Un tableau sinistre de l’ère « Yes, We Can »
Andrew Dominik a adapté un roman des années 70 (« L’art et la manière », de George Higgins) en le transposant à notre époque, lors du discours d’investiture de Barack Obama, en pleine crise économique, et en prenant la mafia comme microcosme de l’Amérique. Ce nouveau long métrage, qui sort mercredi dans les salles, a été présenté en compétition au dernier Festival de Cannes, où il n’a guère séduit Nanni Moretti et son jury (aucune récompense). Et à dire vrai, le résultat est assez décevant voire déceptif, largement en-dessous de « L’assassinat de Jesse James par le lâche Robert Ford ». La première demi-heure, virtuose, laisse promettre un chef-d’œuvre. Mais tout est si mystérieux, tous les personnages sont si louches que très vite on ne sait plus où donner de la suspicion.
Ce que l’on reproche le plus à Andrew Dominik sur ce coup, c’est de prendre la pose du petit malin, au risque de tomber dans la sous-Tarantinade (une bande-son un peu décalée, l’étirement des séquences et les joutes oratoires) ou dans le registre post-Fincher un rien dépassé de mode (l’assassinat dans la voiture au ralenti).
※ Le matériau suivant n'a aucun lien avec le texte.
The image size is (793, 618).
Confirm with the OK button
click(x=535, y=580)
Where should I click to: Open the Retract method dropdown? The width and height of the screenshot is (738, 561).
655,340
Et lorsque Dominik veut raconter l’histoire de l’Amérique, pays en totale déliquescence, peuplé de dégénérés qui ne pensent qu’au sexe et au pognon, il martèle, en faisant passer une tautologie pour un discours subversif (l’espoir post-Bush fils/Obama est déjà éteint parce que le peuple a la haine). Pour autant, malgré les défauts de « Cogan », on sait gré à Brad Pitt de mouiller le maillot et de défendre des films ayant une forme, un discours, une ambition cinématographique. Ce qui, par les temps qui courent, n’est pas si fréquent.